Nov 15, 2012
Gwen Rudie, Caltech
"The Gaseous Environments of High-Redshift Star-Forming Galaxies"
The gaseous environments of galaxies are a crucial but poorly-constrained component of galaxy formation and evolution. The circumgalactic medium (CGM) is the principal reservoir for future gas accretion, and its kinematics and metal enrichment provide vital constraints on the physical properties of galaxy-scale outflows. Characterization of this gas therefore presents a unique window into baryonic flows that are expected to profoundly influence galaxy evolution.

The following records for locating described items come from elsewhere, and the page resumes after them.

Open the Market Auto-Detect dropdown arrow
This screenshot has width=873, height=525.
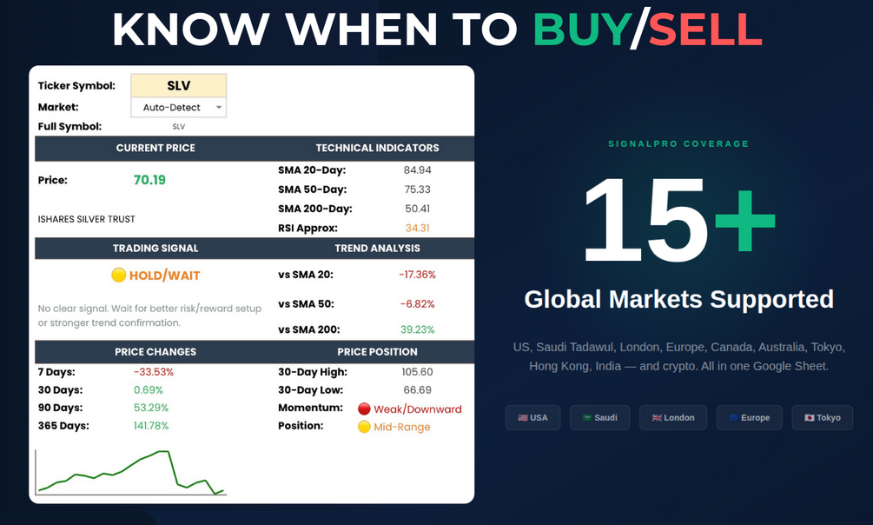(x=219, y=108)
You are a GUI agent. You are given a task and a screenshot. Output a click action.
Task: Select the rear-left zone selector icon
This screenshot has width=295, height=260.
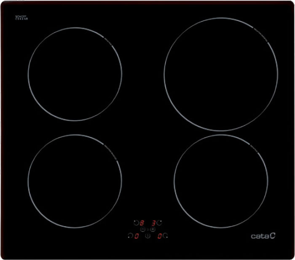pos(136,222)
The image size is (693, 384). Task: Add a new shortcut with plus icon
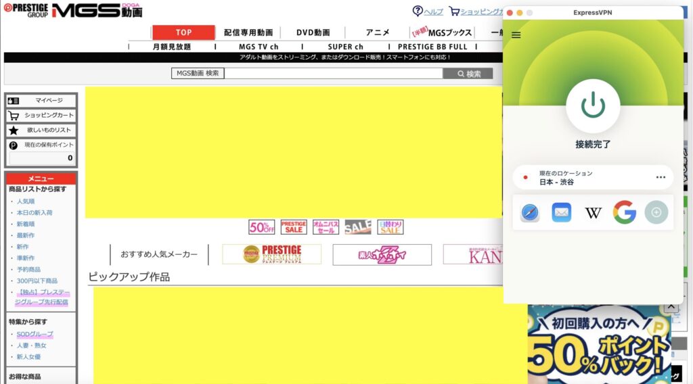tap(656, 212)
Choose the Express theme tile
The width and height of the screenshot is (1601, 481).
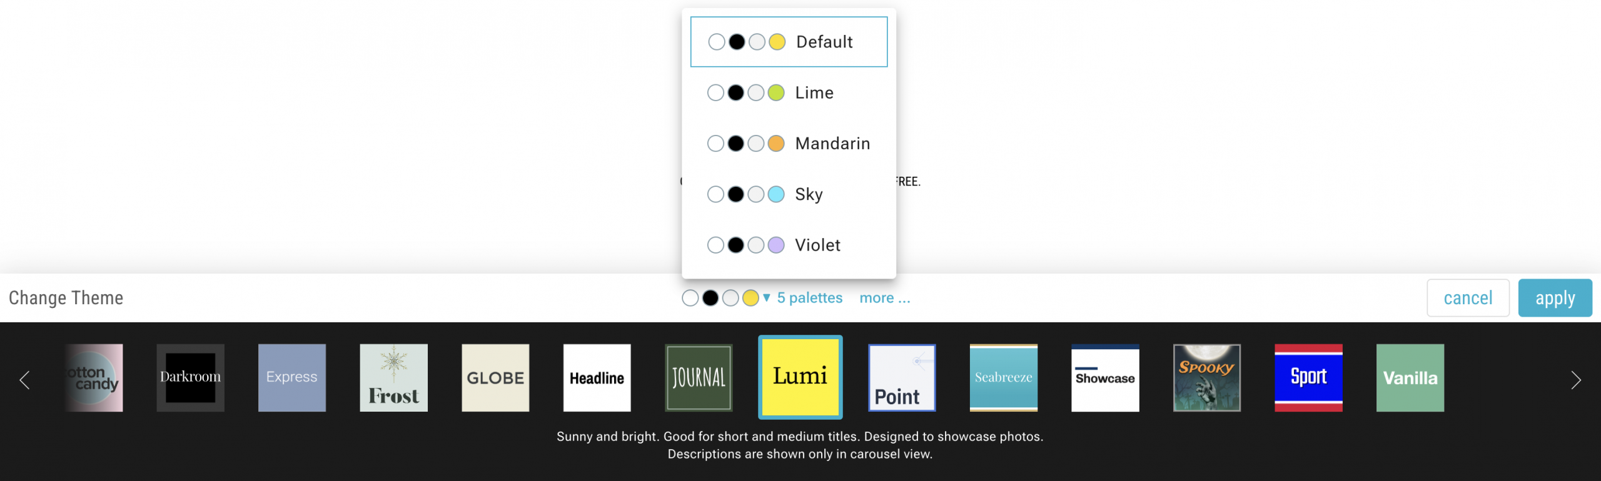tap(292, 377)
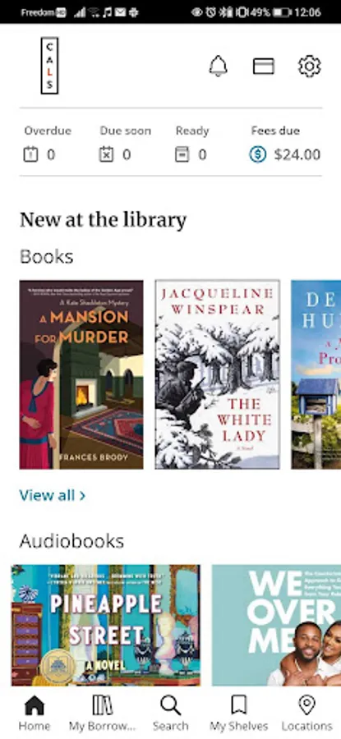Viewport: 341px width, 739px height.
Task: Tap the View all link
Action: (53, 495)
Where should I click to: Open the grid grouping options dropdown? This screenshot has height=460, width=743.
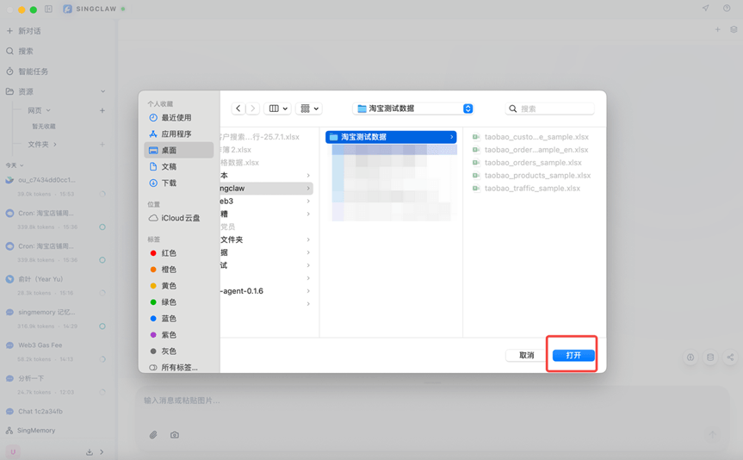(310, 109)
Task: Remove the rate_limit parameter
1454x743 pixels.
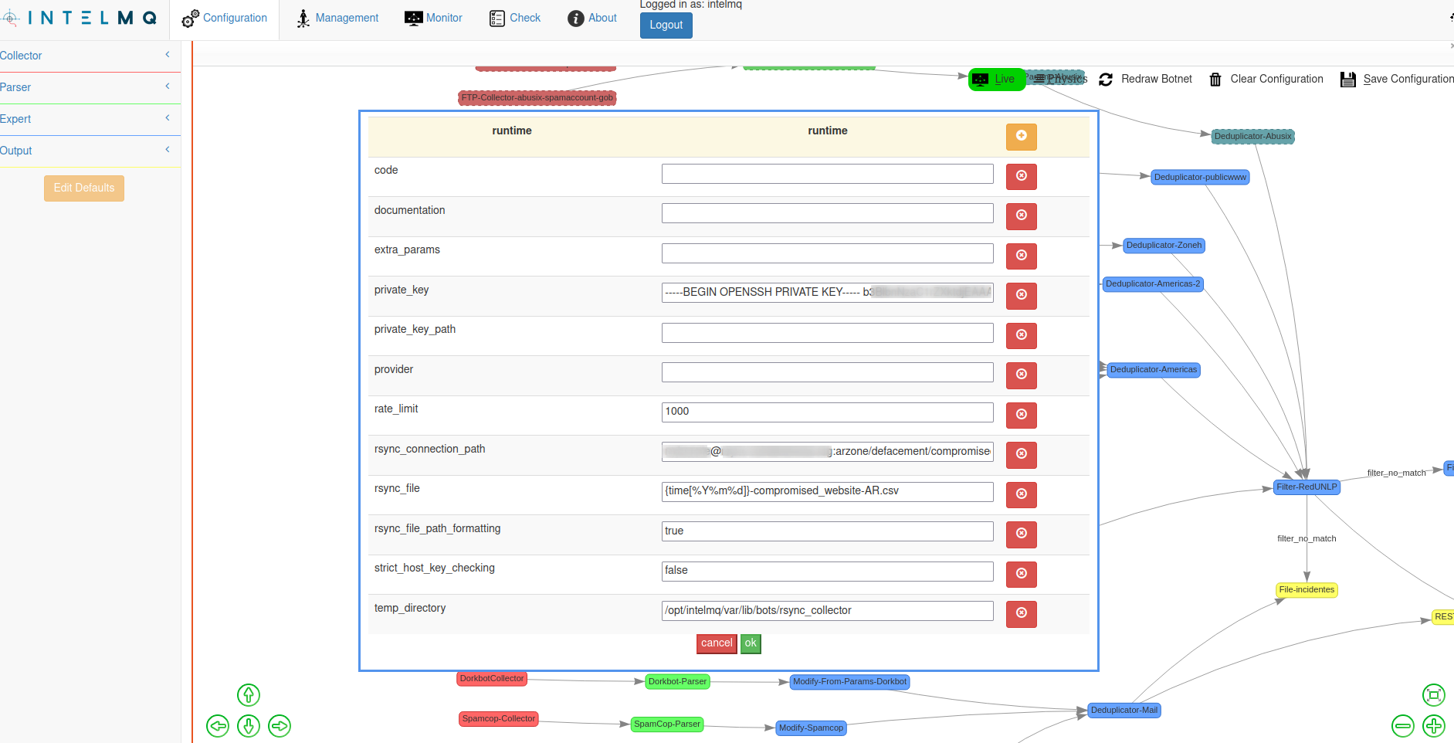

I will present results from the Keck Baryonic Structure Survey (KBSS), a unique spectroscopic survey designed to explore the connection between galaxies and intergalactic baryons. The KBSS is optimized to trace the cosmic peak of star formation (z~2-3), combining Keck/HIRES spectra of 15 hyperluminous QSOs with densely-sampled galaxy redshift surveys surrounding each QSO sightline. I will characterize the physical properties of the CGM gas through the spatial distribution, column densities, kinematics, and absorber line widths of ~6000 HI absorbers surrounding ~900 foreground star-forming galaxies within 50 kpc to 3 Mpc of a sightline. These measurements provide clear evidence of gas inflow and outflow as well as accretion shocks or hot outflows from these forming galaxies. I will compare these observations with recent theoretical predictions, highlighting discrepancies that suggest our theoretical picture of gas flows into and out of galaxies is still incomplete.